L'affaire aurait pu en rester là si la SSR n'avait pas recouru au Tribunal fédéral (TF) contre la décision de l'AIEP. Or, en date du 21.11.2000, la IIe Cour de droit public du TF rejetait le recours de la SSR, confirmant ainsi la décision de l'AIEP. Ajoutons que l'émission contestée avait été mise sous embargo par la TSR durant cette procédure. Cela signifie qu'elle ne pouvait pas être diffusée, à Genève ou ailleurs, et que des particuliers ne pouvaient pas en faire l'acquisition.
On avait tout lieu de penser que le problème était réglé. Mais contrairement à la SSR qui y avait renoncé, M. Monnat, assisté de Me Charles Poncet, avocat à Genève, présentait le 13.06.2001 une requête contre la Confédération suisse auprès de la «Cour européenne des droits de l'homme» siégeant à Strasbourg. Le plaignant alléguait que l'AIEP soutenue par le TF avait porté atteinte sa liberté d'expression telle qu'elle est garantie dans le «Convention européenne des droits de l'homme» (CEDU) en son article 10.
Deux droits en présence
Au moment des faits relatés ci-dessus, les émissions radio-TV étaient soumises à la «Loi fédérale sur la radio et la télévision» (LRTV) du 21.06.1991, loi qui repose sur le fondement des articles 36 et 55bis de la Constitution fédérale. S’il est relativement facile pour quiconque de créer un journal, il n'en va pas de même pour qui veut diffuser des programmes sur les ondes. Il faut tout d'abord obtenir une concession de la Confédération, concession assortie de certaines règles auxquelles la diffusion est soumise. Citons l'art. 4 LRTV qui concerne particulièrement notre sujet:
1. Les programmes présentent fidèlement les événements, ils reflètent équitablement la pluralité de ceux-ci ainsi que la diversité des opinions.

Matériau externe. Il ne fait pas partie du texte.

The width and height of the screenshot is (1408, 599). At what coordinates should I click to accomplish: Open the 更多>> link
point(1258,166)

2. Les vues personnelles et les commentaires doivent être identifiables comme tels.
Selon l'AIEP, c'est cet article que la SSR a violé dans l'émission incriminée. Notons au passage que, sans avoir une formulation très rigoureuse, cet article touche au problème de la vérité de l'information qui est préservée par ces règles obligeant à un certain équilibre. Pendant longtemps, cette loi LRTV n'a guère concerné que la SSR. Elle jouissait d'un monopole de fait et avait donc une grande emprise sur l'opinion publique.

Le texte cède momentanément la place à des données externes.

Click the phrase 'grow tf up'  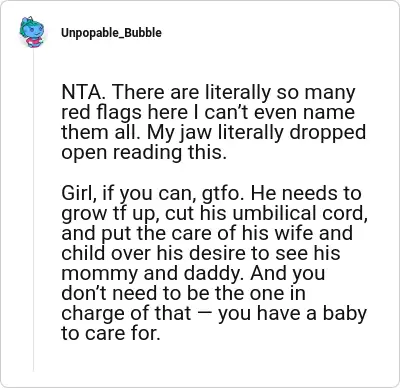click(109, 214)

A qui estimerait la SSR ainsi brimée, il faut rappeler qu'elle seule bénéficiait de la totalité de la redevance payée par les auditeurs et téléspectateurs. Depuis quelques années il est vrai, on a vu apparaître d'autres diffuseurs radio-TV émettant sur un territoire plus restreint que la SSR. Mais eux aussi doivent obtenir une concession et se soumettre aux normes concernant la diffusion des programmes. En revanche, la presse n'est pas soumise à de telles règles, car sa diversité permet l'expression des idées les plus contradictoires.

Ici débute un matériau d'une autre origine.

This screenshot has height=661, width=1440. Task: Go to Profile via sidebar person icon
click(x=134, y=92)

En recourant à la Cour de Strasbourg, M. Monnat se réclamait d'un autre droit, celui de la «Convention européenne des droits de l'homme». En signant cette Convention, la Suisse soumettait son droit à un droit jugé supérieur. Nous ferons grâce à nos lecteurs des considérants qui ont motivé le jugement de la Cour. Bornons-nous à l'essentiel. L'article 10/1 déclare: Toute personne a droit à la liberté d'expression. Ce droit comprend la liberté d'opinion et la liberté de recevoir ou de communiquer des informations ou des idées sans qu'il puisse y avoir ingérence d'autorités publiques… Certes on précise que l'Etat peut soumettre les entreprises radio-TV à un «régime d'autorisation». En outre l'art. 10/2 admet que cette liberté d'expression des médias peut connaître certaines restrictions ou sanctions «nécessaires dans une société démocratique». Or, la lecture de cet alinéa 2 nous a convaincus d'une chose: les restrictions de notre loi suisse LRTV, soit l'obligation d'une information équilibrée, ne rentrent pas dans le cadre des exceptions admises par la CEDH et qui pourraient limiter la liberté d'expression. En rendant le 21.09.2006 son arrêt qui donne raison à M. Monnat, la Cour de Strasbourg s'est conformée au texte de la CEDH et à un droit abstrait sur la liberté d'expression. Elle ne tient aucun compte des règles du droit suisse qui, lui, prend en compte, sinon la question de la vérité de l'information, tout au moins un certain équilibre entre les vues diverses et parfois opposées.
«Où va la TSR?»
M. Jean-Jacques Rapin posait cette question, choqué qu'il était par la rediffusion de l'émission contestée: «L'honneur perdu de la Suisse». Question légitime, car le jugement de Strasbourg n'est pas sans conséquences.
La première, ce fut cette rediffusion: non sans quelque triomphalisme, la TSR s'est empressée de lever l'embargo sur l'émission incriminée. Mais à notre connaissance la presse romande n'en a guère parlé. Malgré la présence du professeur Bergier réquisitionné pour l'occasion, nous avons l'impression que cette rediffusion ne fut qu'un pétard mouillé. Plusieurs historiens ont contesté vigoureusement le rapport Bergier. Et puis il faut dire que le sujet ne fait plus guère recette. Par contre on a irrité à nouveau les téléspectateurs qui avaient violemment réagi en 1997. Etait-ce opportun pour l'image de la TSR auprès d'une partie de son public?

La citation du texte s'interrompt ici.